**What this task involves**
The output is the lines below from the one with "You are a GUI" through the one with "The image size is (694, 307).", both included, printed exactly and with no other line.

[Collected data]

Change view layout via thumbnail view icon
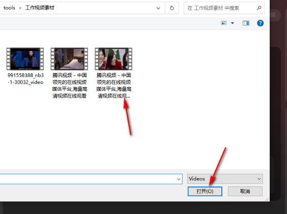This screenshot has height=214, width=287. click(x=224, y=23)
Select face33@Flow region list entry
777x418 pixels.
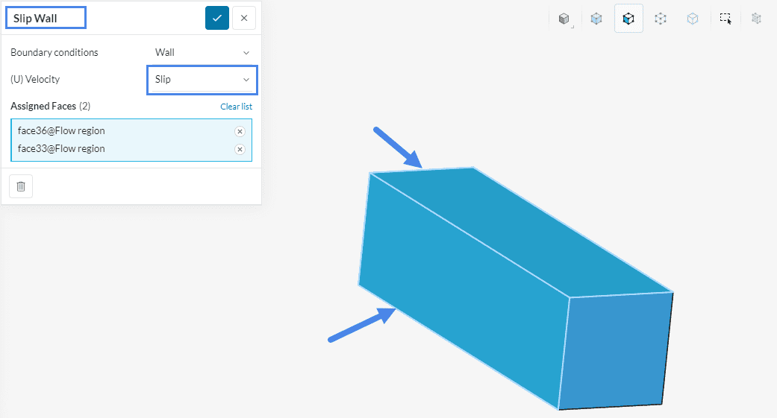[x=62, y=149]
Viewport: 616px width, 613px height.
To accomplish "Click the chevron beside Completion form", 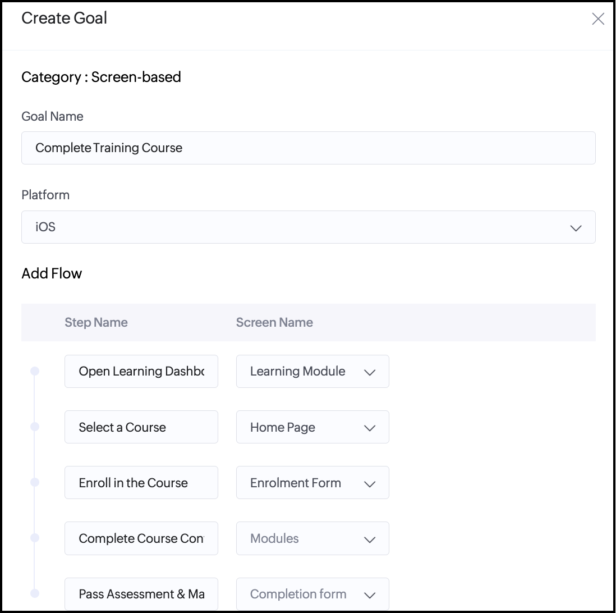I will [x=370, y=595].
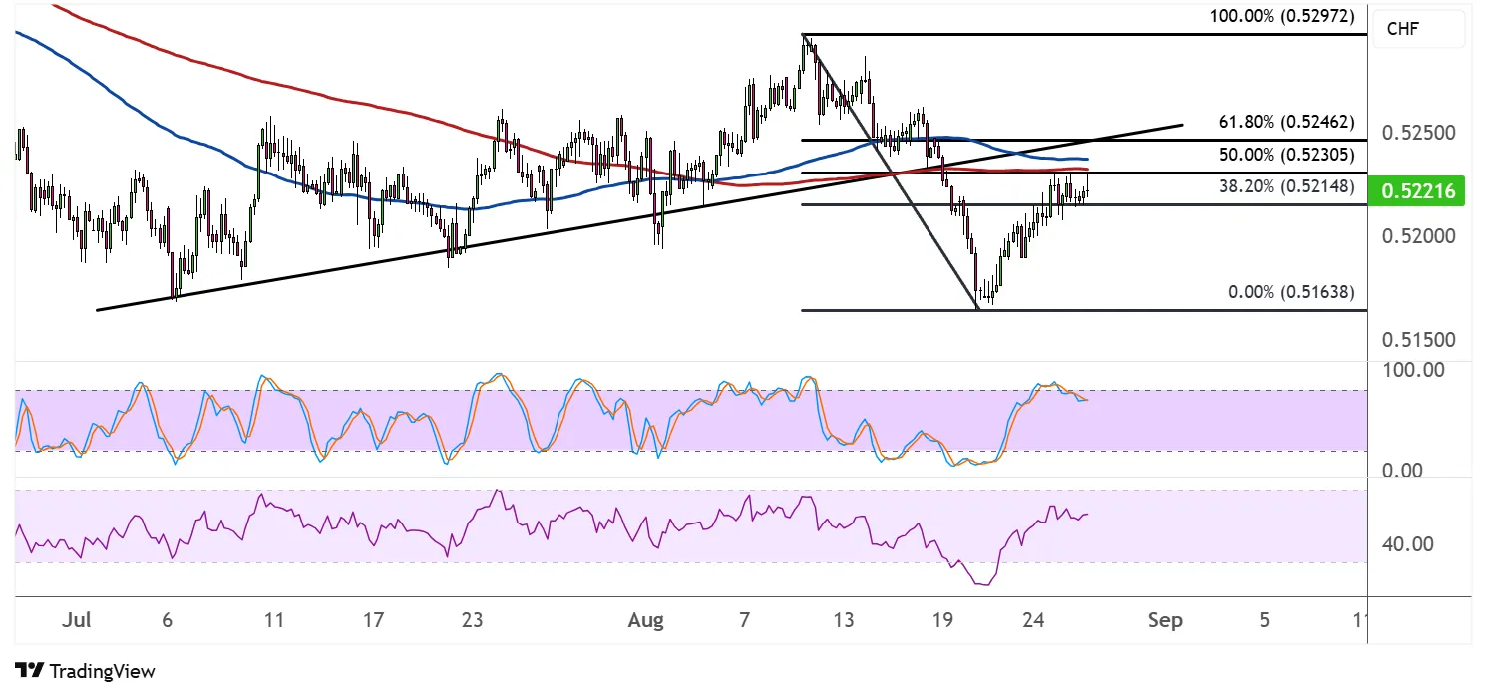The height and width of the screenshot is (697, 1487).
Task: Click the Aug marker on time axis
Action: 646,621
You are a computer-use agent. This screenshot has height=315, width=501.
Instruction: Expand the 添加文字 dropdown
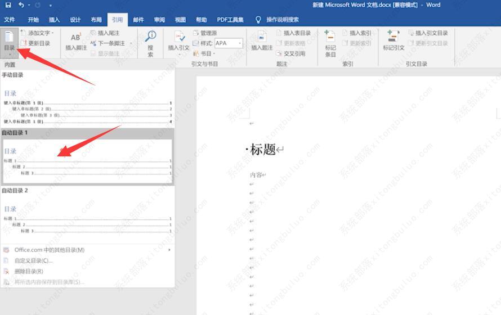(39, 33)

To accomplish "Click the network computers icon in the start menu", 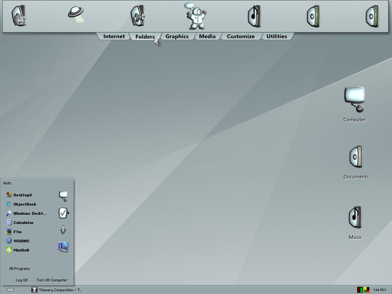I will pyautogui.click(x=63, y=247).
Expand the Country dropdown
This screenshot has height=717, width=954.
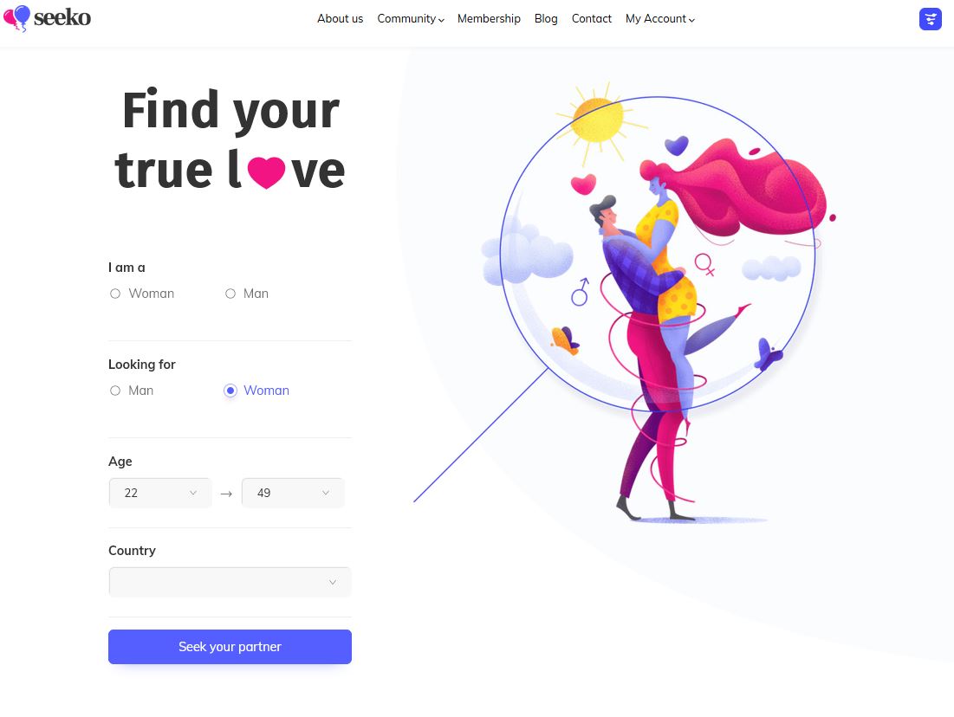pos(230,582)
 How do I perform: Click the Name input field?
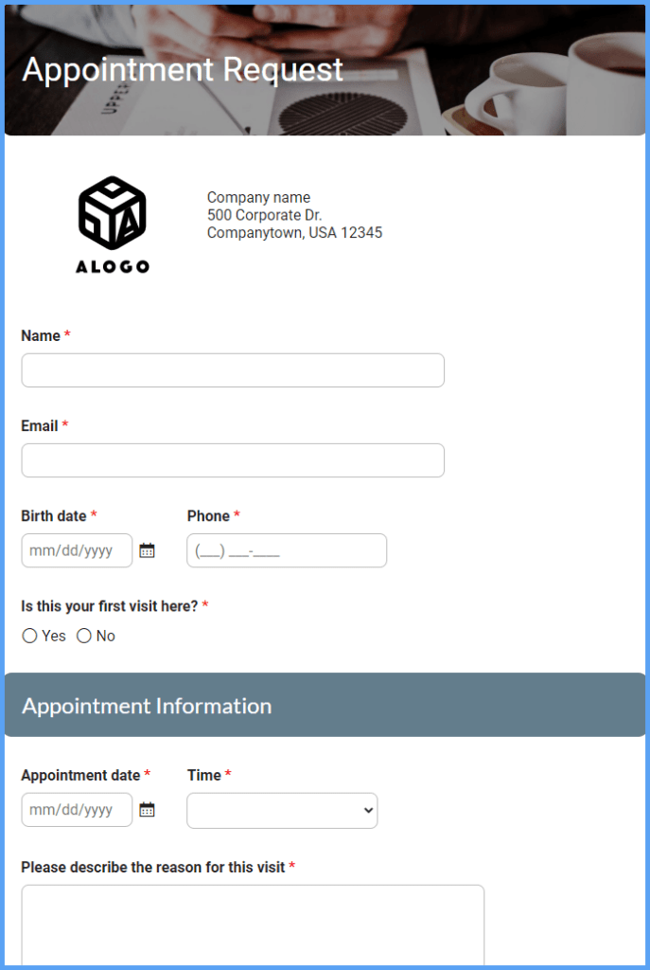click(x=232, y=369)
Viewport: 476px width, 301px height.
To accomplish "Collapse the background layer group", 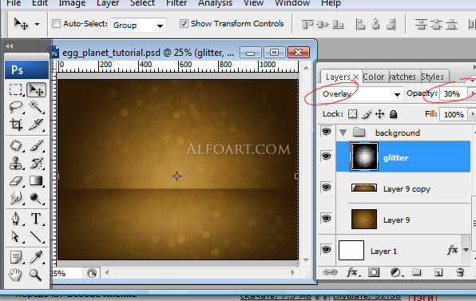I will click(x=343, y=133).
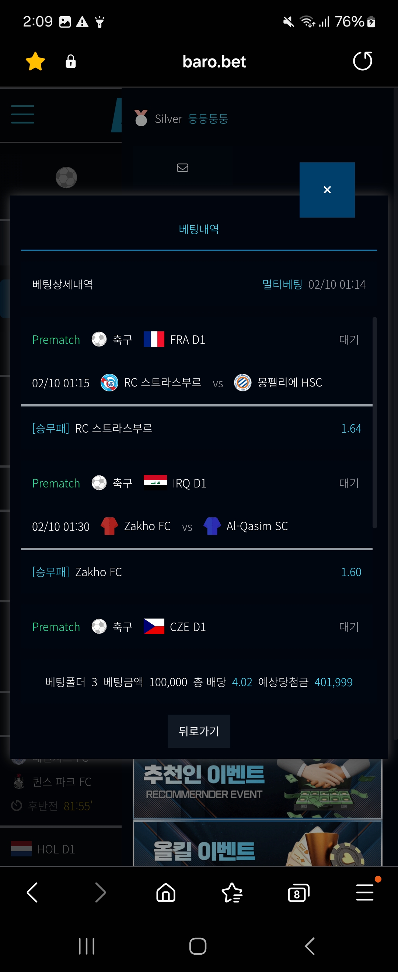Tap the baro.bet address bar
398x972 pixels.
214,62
...
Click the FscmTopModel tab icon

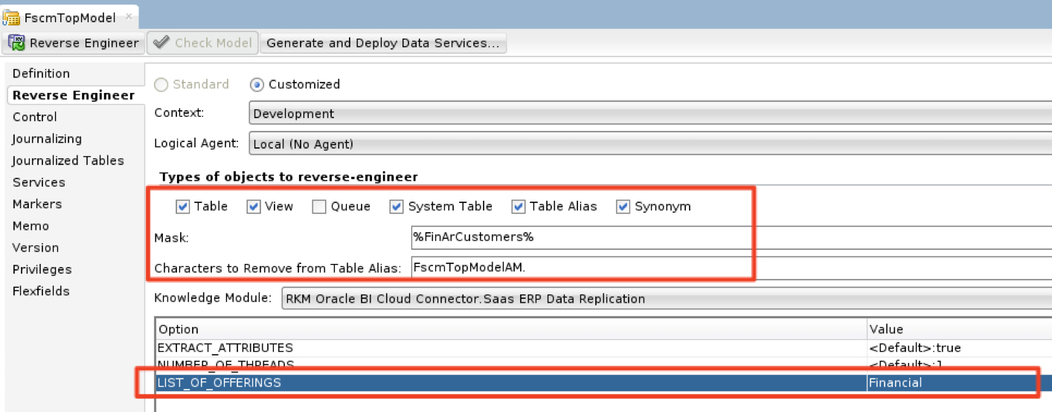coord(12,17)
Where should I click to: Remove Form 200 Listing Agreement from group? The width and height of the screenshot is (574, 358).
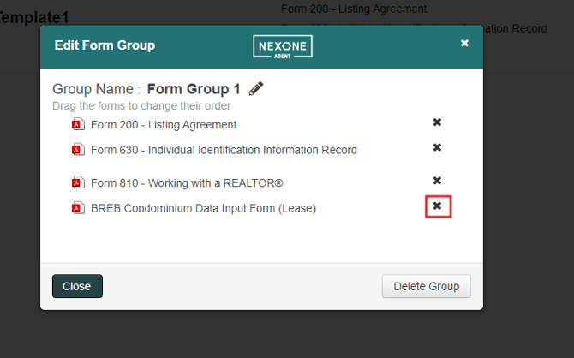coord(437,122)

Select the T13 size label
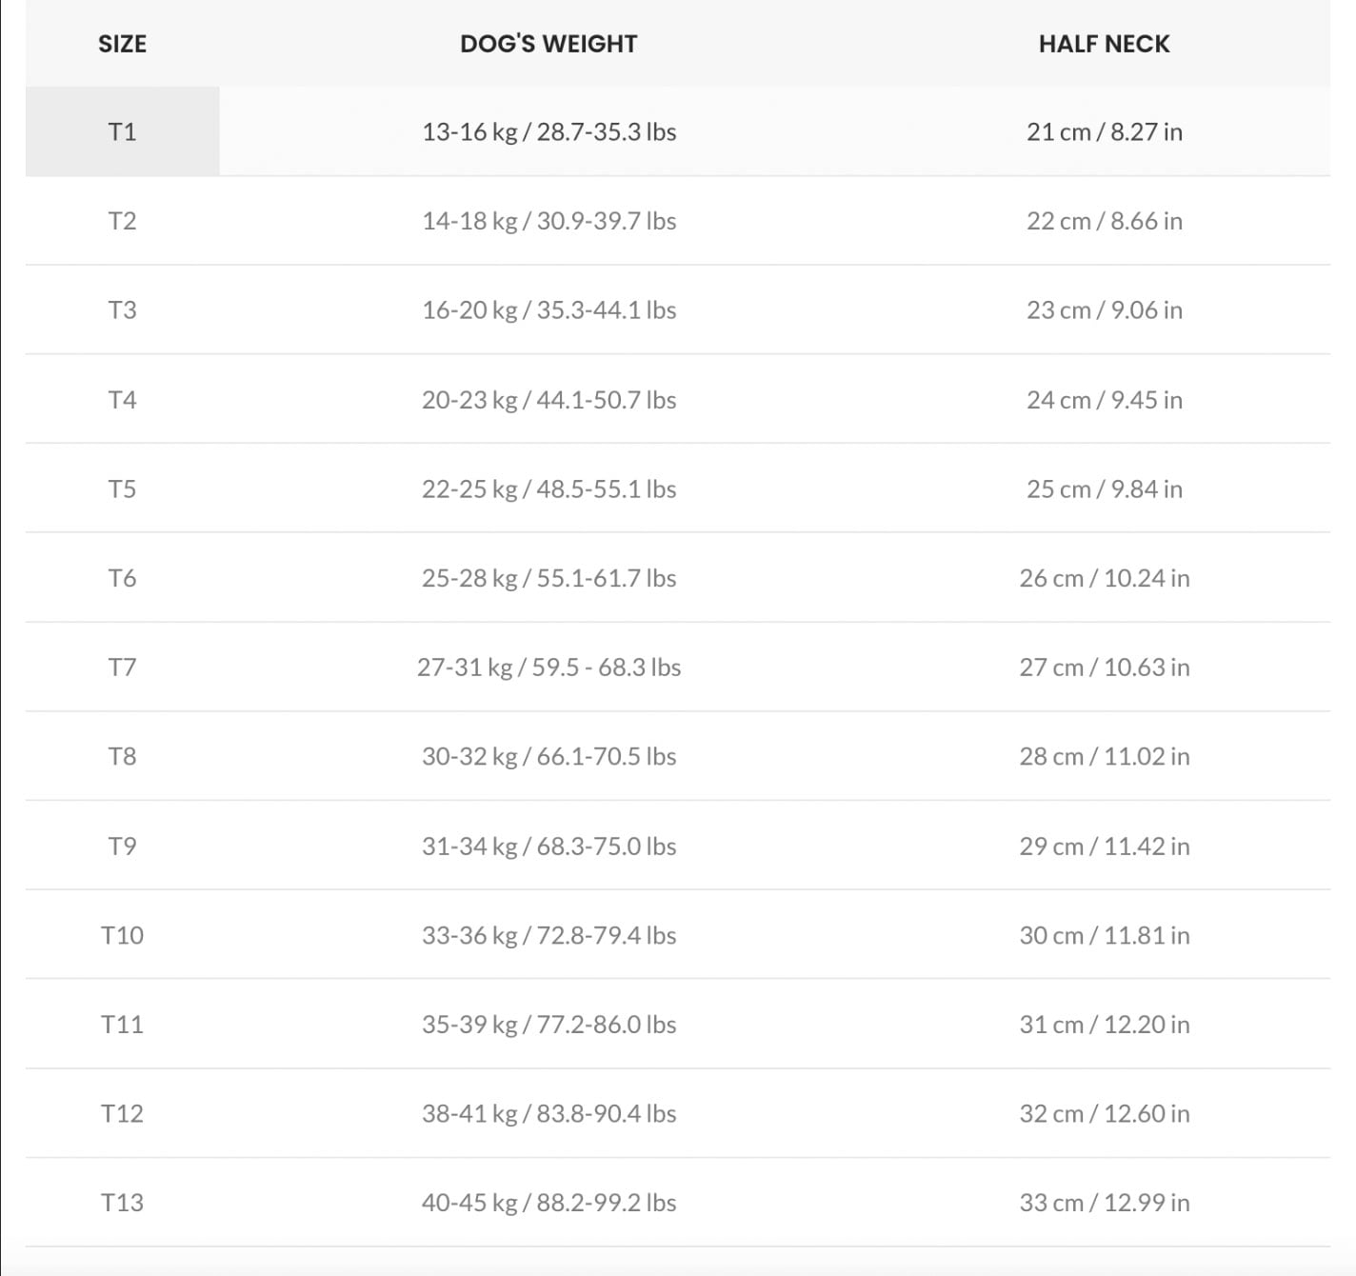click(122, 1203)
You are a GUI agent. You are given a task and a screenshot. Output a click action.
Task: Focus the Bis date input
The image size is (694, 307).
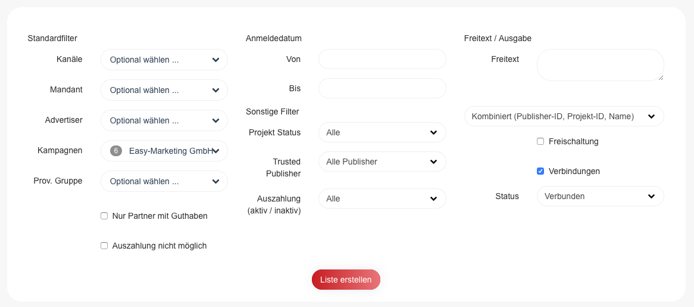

**Output of the exercise**
You are a GUI agent. You are given a task and a screenshot. Output a click action.
Task: Focus the Bis date input
The image size is (694, 307).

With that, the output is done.